**Aufgaben**
1) Gib den Abschnitt des Gesprächs von „Bei genauerem Hinsehen“ bis „ihre mediale Aufbereitung?“ wortgetreu wieder.
2) Fasse das Gespräch in zwei Sätzen zusammen.

═══ Auszug

Keine Angst vor den Gespenstern

Im Gespräch Der Medienwissenschaftler Samuel Weber über Virtualisierung, den "Krieg gegen den Terror" und den Begriff des Eigentums

FREITAG: Der Amerikaner Jason Ainsworth, den Sie in Ihren neueren Texten erwähnen, verdient seinen Lebensunterhalt damit, dass er in den künstlichen Welten von Online-Computerspielen virtuelle Gegenstände - Waffen oder Immobilien wie Burgen - billig aufkauft und sie an ehrgeizige Spieler teuer weiterverkauft. Worauf weist ein solches Phänomen hin? Auf eine zunehmende Entwirklichung der Welt?
SAMUEL WEBER: Ich glaube, man muss zunächst den Begriff der Entwirklichung präzisieren. Normalerweise setzt man voraus, dass die Wirklichkeit der Welt in so etwas wie einer "materiellen Existenz" liegt, oder in dem, was sich selbständig wahrnehmen lässt. Ich glaube aber, dass das nicht ausreicht, um die Wirklichkeit der Welt zu bestimmen. Natürlich stellen die Onlinespiele und ihre virtuellen Gegenstände einerseits den materiellen Wirklichkeitsbegriff in Frage, aber andererseits bestätigen sie ihn gerade, weil sie letzten Endes Gewinn produzieren wollen. Mich interessiert weniger der Fall Ainsworths, sondern vor allem seine Darstellung in einem Zeitungsartikel The Game is virtual. The Profit is real. Entscheidend ist, wie solche Spiele den Lesern einer großen amerikanischen Zeitung dargestellt werden. Es wird ihnen nahe gelegt, dass diese Spiele, die die Wirklichkeit der Welt in Frage zu stellen scheinen, letzten Endes gar nicht bedrohlich sind, dass sie nichts sind als ein Business. Dadurch wird die Vorstellung eines Subjekts als Eigentümer bestätigt. Das ist die Strategie der Publizistik bei dieser Geschichte. Also gewissermaßen mit der Digitalisierung der Ökonomie zu kokettieren, um dann zu sagen: Na, ihr braucht euch keine Sorgen zu machen; im zweiten Leben der Spiele, im "Second Life", da geht es genauso zu wie im ersten Leben.

Bei genauerem Hinsehen stellt sich heraus, dass auch die angebliche Realität selbst schon durch und durch virtuell ist. Was bedeutet nun das Brüchigwerden der Grenze von real und virtuell für den Terror, die neuen Kriege und ihre mediale Aufbereitung?

══════
═══ Bereitgestellte Daten

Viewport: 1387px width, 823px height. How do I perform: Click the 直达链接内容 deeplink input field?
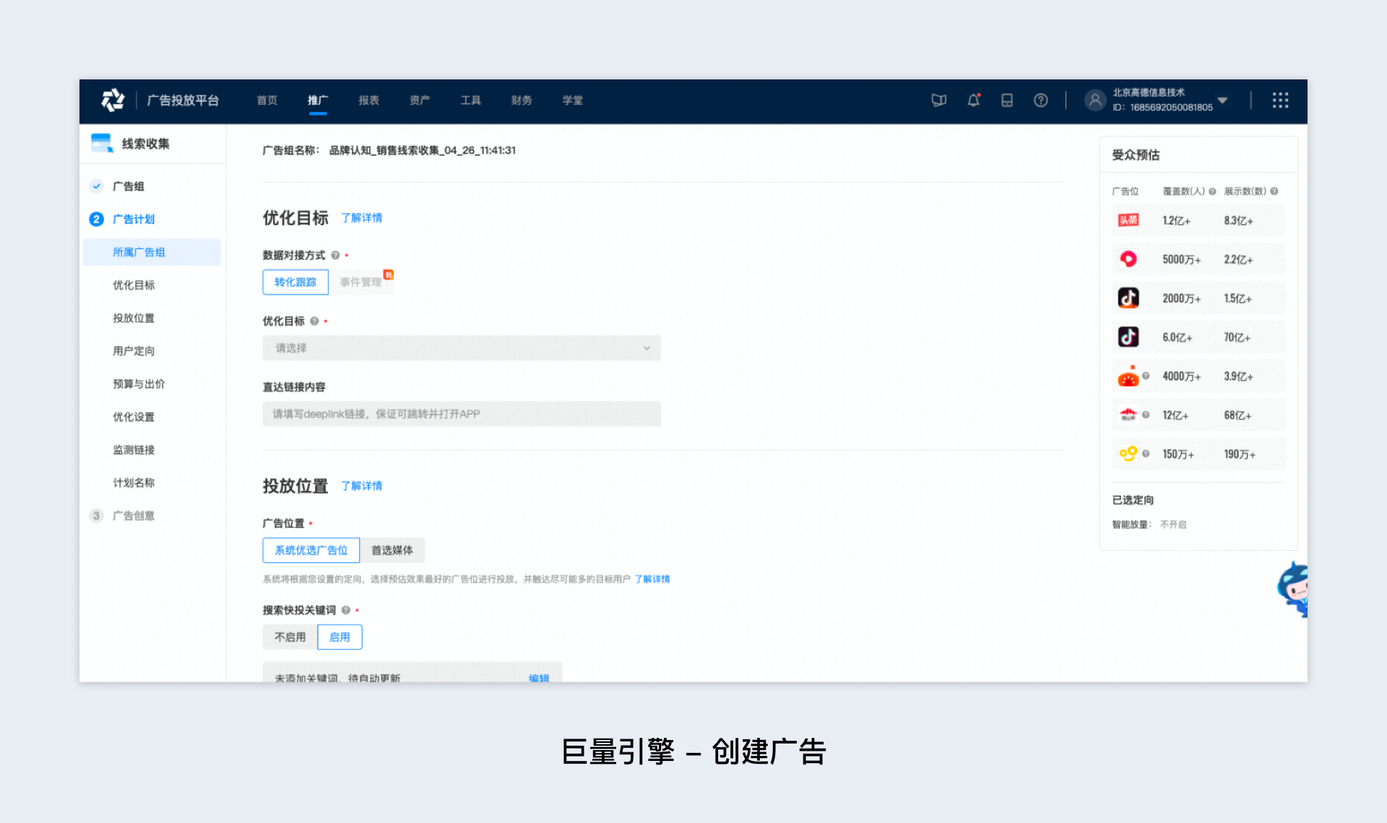pyautogui.click(x=461, y=414)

══════

**Lösungen**
1)
Bei genauerem Hinsehen stellt sich heraus, dass auch die angebliche Realität selbst schon durch und durch virtuell ist. Was bedeutet nun das Brüchigwerden der Grenze von real und virtuell für den Terror, die neuen Kriege und ihre mediale Aufbereitung?

2) Im Gespräch geht es um Jason Ainsworth, der in Online-Computerspielen virtuelle Gegenstände billig aufkauft und teuer an Spieler weiterverkauft. Samuel Weber sagt dazu, dass solche Spiele den materiellen Wirklichkeitsbegriff zugleich in Frage stellen und bestätigen, weil sie Gewinn produzieren wollen, und dass ein Zeitungsartikel über den Fall den Lesern nahelegt, die Spiele seien nichts als ein Business, womit die Vorstellung eines Subjekts als Eigentümer bestätigt wird.